With the US dollar as the world’s preferred reserve currency, the US and its even more profligate citizens have an apparently endless access to easy credit to satiate their sundry appetites. In this way, the ever-growing annual US trade deficit becomes the de facto engine of growth for many economies, such as China and the ASEAN countries.

The G-20 earlier this year met under this backdrop. It’s a very different world now. For a start, there is no towering visionary economist like John Maynard Keynes on the scene. Keynes had said after the conference: “We have had to perform at one and the same time the tasks appropriate to the economist, to the financier, to the politician, to the journalist, to the propagandist, to the lawyer, to the statesman-even, I think, to the prophet and to the soothsayer."

How can there be one like him when the world economic and financial elite lionized the likes of Alan Greenspan for so long? Or when the world’s economic agenda making was privatized and handed over to dubious NGOs like the World Economic Forum? There are no tall leaders like Franklin Roosevelt or Winston Churchill either.

In the past few decades, the GWP has been growing at a much faster rate. In 1985, it was growing at 2.76%. In 2005, it grew by 3.56%. Much of this is due to the changing of gear in countries like China and India that began their great leaps forward. China’s growth in particular has been truly astounding.

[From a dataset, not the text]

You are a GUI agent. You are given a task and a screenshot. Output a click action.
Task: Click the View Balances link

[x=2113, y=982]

The growth trajectory of these countries has made people review long held notions about how this century is going to shape up. It seems that in 2050, it will indeed be a very different world economic order. The firm Goldman Sachs, the major survivor of the Wall Street shakeout, has made projections of major GDPs and this is how the picture is.

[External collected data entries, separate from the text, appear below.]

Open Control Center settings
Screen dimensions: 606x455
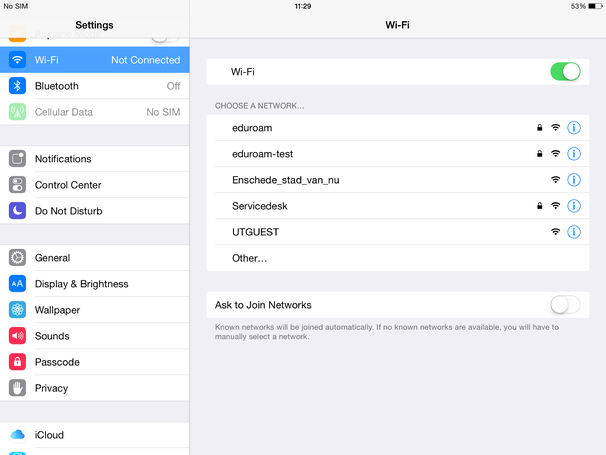[95, 185]
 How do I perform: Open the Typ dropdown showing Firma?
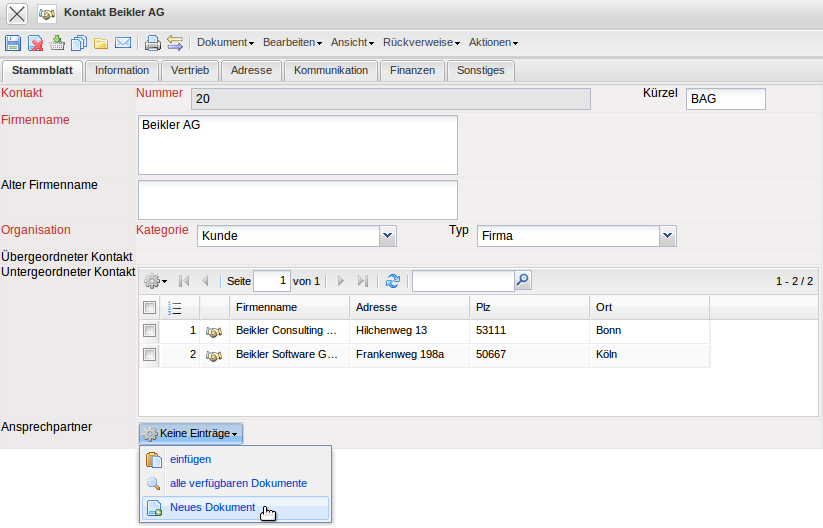tap(668, 236)
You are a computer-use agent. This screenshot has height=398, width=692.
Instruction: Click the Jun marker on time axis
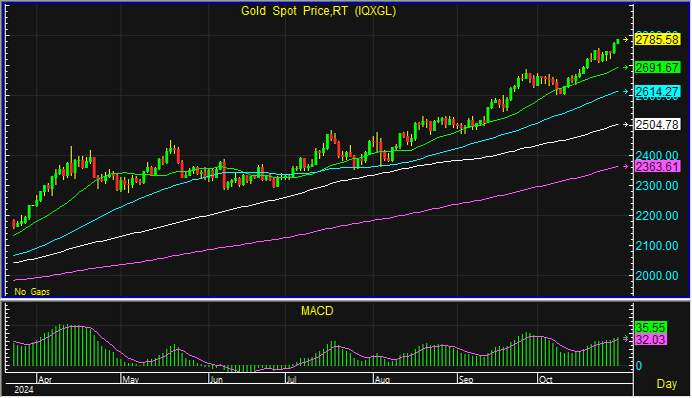pos(216,379)
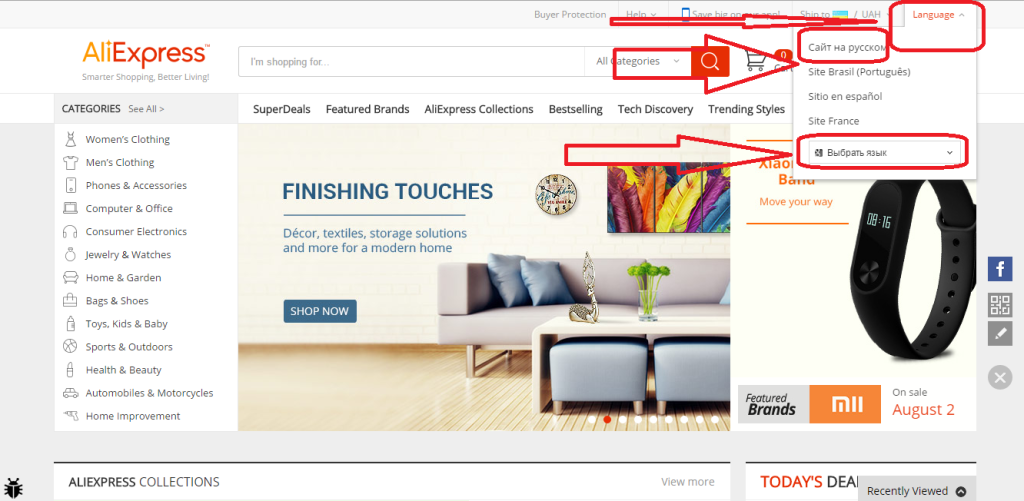Expand the All Categories search dropdown
Image resolution: width=1024 pixels, height=501 pixels.
point(637,61)
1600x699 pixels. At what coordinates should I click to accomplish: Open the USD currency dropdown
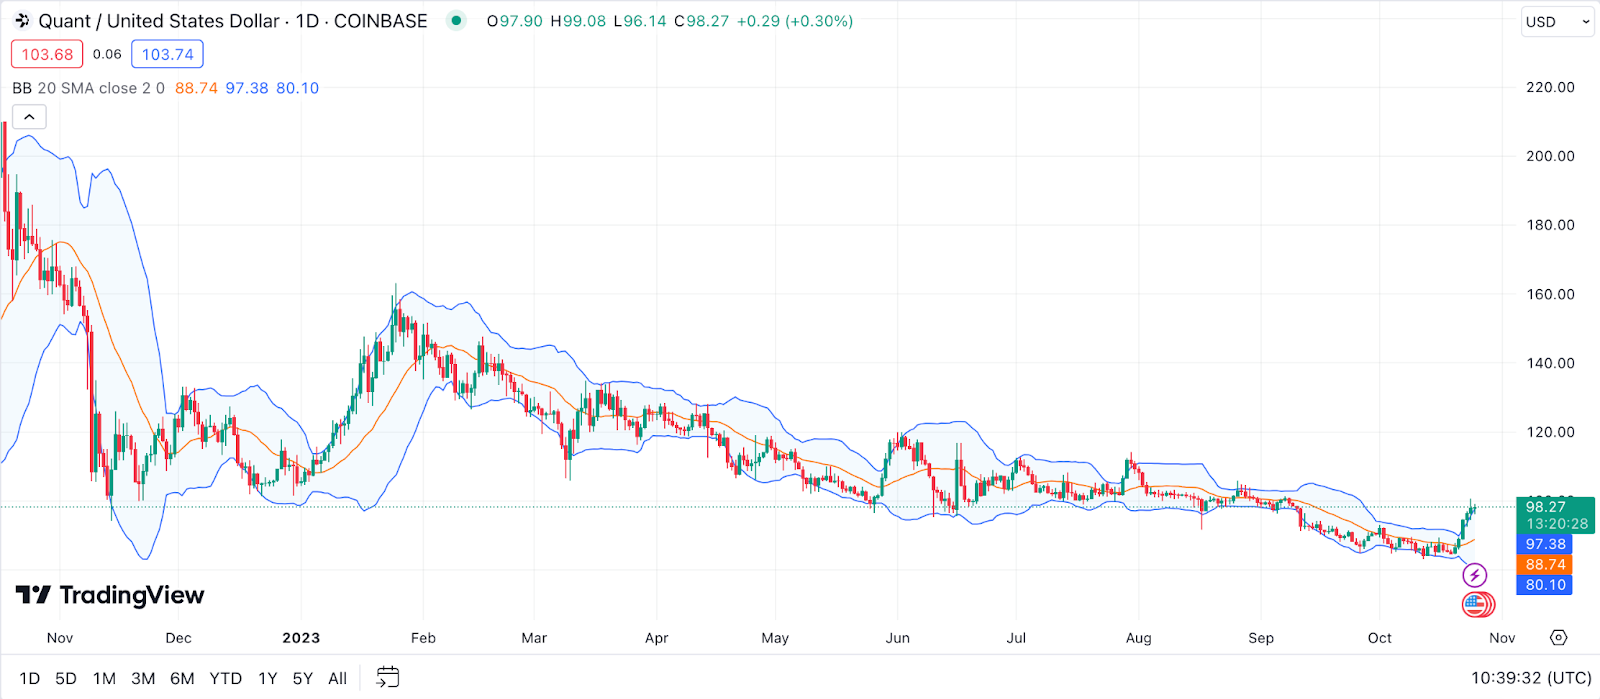coord(1557,22)
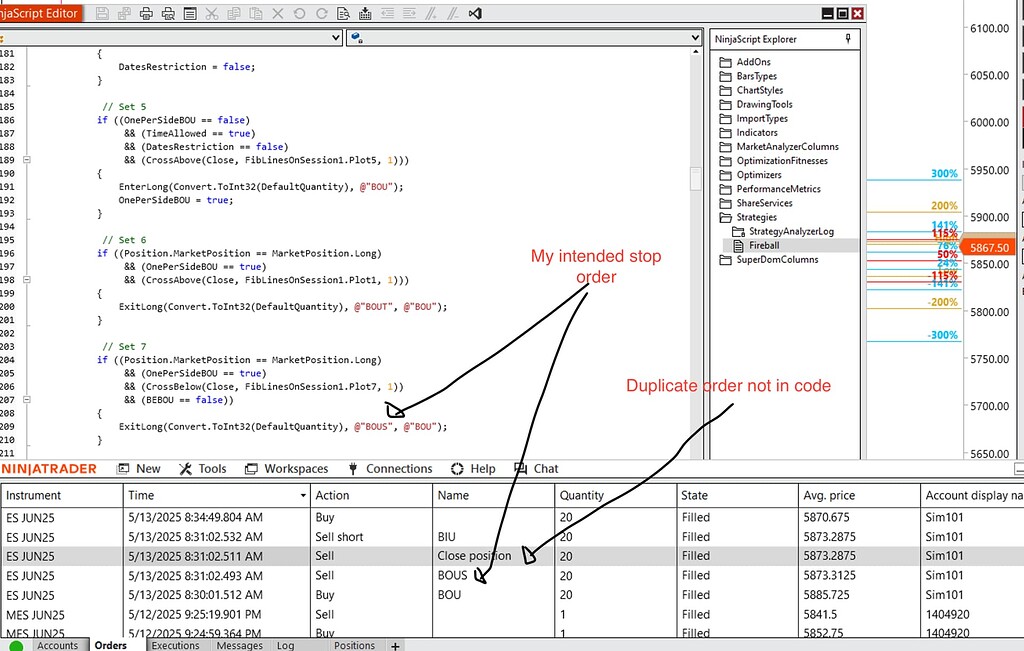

This may be or may not be. But the world is a rapidly changing place. The economic balance of power is shifting towards Asia. Like Communism, the ideology of the Washington Consensus rammed down the world’s throat has been proved to be a failure.

It is time we begin to think differently. Many think that the world’s four fastest growing economies -- Brazil, Russia, India, China and South Africa (BRICS) -- must now become the basic building bricks of the new order. That’s why they are now meeting at the highest levels so often.

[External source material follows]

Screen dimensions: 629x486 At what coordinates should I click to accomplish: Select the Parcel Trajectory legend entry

But it does not seem that they have a plan or agenda. Interests often conflict. If the USA reins in its deficit, China has much to lose. The 2009 slowdown cost it over 22 million jobs. India’s GDP dropped two points. Russia’s oil revenues dropped off dramatically.

Yet it devolves upon these five growth engines to bring more order into the world system. Casino capitalism can no longer be the guiding ideology. It must be swiftly discarded and a more responsive and intelligent system best suited to all and not just the USA is the need of the day. It is time we revisited Lord Keynes’ proposal for a global reserve currency and consider establishing a system to regulate and manage it.

The USA and even the Euro zone will not want to relinquish the duopoly they have established whereby 91.4% of the world foreign reserves are held in their currencies. The dollar alone accounts for 63.9% of reserves. While the USA’s own foreign reserves stand at a measly $74 billion, the rest of the world has $7910 billion in reserves. China’s reserves alone stand at $4000 billion, while Russia’s is $485 billion. India is way behind here with only $353 billion, but this is still twice that of Germany and France and three times that of Britain.

Clearly, the time has come when we must put to work our money for ourselves and not be vulnerable any more to the gambling and speculative predilections of the so-called and over paid professionals in Wall Street.